Mr. Bangs’s metallic voice was heard in the outer office, and the two younger men started.
“You bet I see!” said Quin sympathetically as he hurried out to inform the senior member of the firm that the junior member awaited his pleasure.
What happened at that interview was recounted to him by Miss Leaks, the little drab-colored stenographer, who had returned from lunch when the storm was at its height.
“It’s a wonder Mr. Ranny don’t kill that old man for the way he sneers at him,” she said indignantly to Quin, “Why, I wouldn’t take off him what Mr. Ranny does! But then, what can he do? His mother keeps him here for a mouth-piece for her, and Mr. Bangs knows it. It’s no wonder he drinks, hitched up to a cantankerous old hyena like that. He never can stand up for himself, but he stood up for you all right.”
“For me?” repeated Quin. “Where did I come in?”

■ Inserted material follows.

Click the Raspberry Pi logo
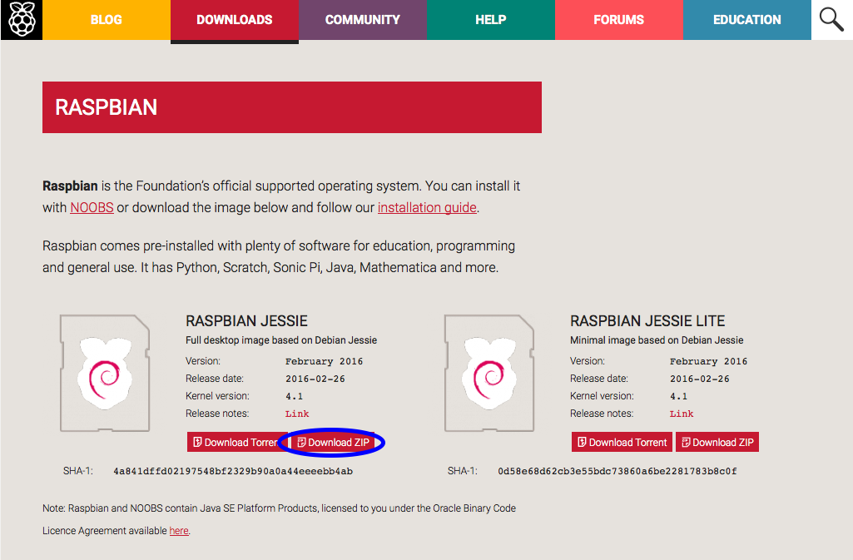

“Why, he said it was a shame for a man like you to be doing the work you are doing, and that he for one wouldn’t stand it. He talked right up to the boss about patriotism and our duty to the returned soldier, until he made the old tyrant look like ten cents! And then he come right out and said if Mr. Bangs couldn’t offer you anything better he could.”
“What did he say to that?” asked Quin.
“He curled up his lip and asked Mr. Ranny why he didn’t engage you for a private secretary, and if you’ll believe me Mr. Ranny looked him straight in the eye and said it was a good idea, and that he would.”
“A private secretary!” Quin exclaimed. “But I don’t know a blooming thing about stenography or typewriting.”
“Don’t you let on,” advised Miss Leaks. “Mr. Ranny doesn’t have enough work to amount to anything, and he’s so tickled at carrying his point that he won’t be particular. I can teach you how to take dictation and use the typewriter.”
The following week found Quin installed in the smaller of the two private offices, with a title that in no way covered the duties he was called upon to perform. To be sure, he got Mr. Ranny’s small affairs into systematic running order, and, under Miss Leaks’s efficient instruction, was soon able slowly but accurately to hammer out the necessary letters on the typewriter. He was even able at times to help Mr. Chester, the melancholy bookkeeper whom the other clerks called “Fanny.”
Through working with figures all his life Mr. Chester had come to resemble one. With his lean body and drooping oval head, he was not unlike the figure nine, an analogy that might be continued by saying that nine is the highest degree a bachelor number can achieve, the figures after that going in couples. It was an open secret that the tragedy of Mr. Chester’s uneventful life lay in that simple fact.
In addition to Quin’s heterogeneous duties at the office, he was frequently pressed into service for more personal uses. When Mr. Ranny failed to put in an appearance, he was invariably dispatched to find him, and was often able to handle the situation in a way that was a great relief to all concerned.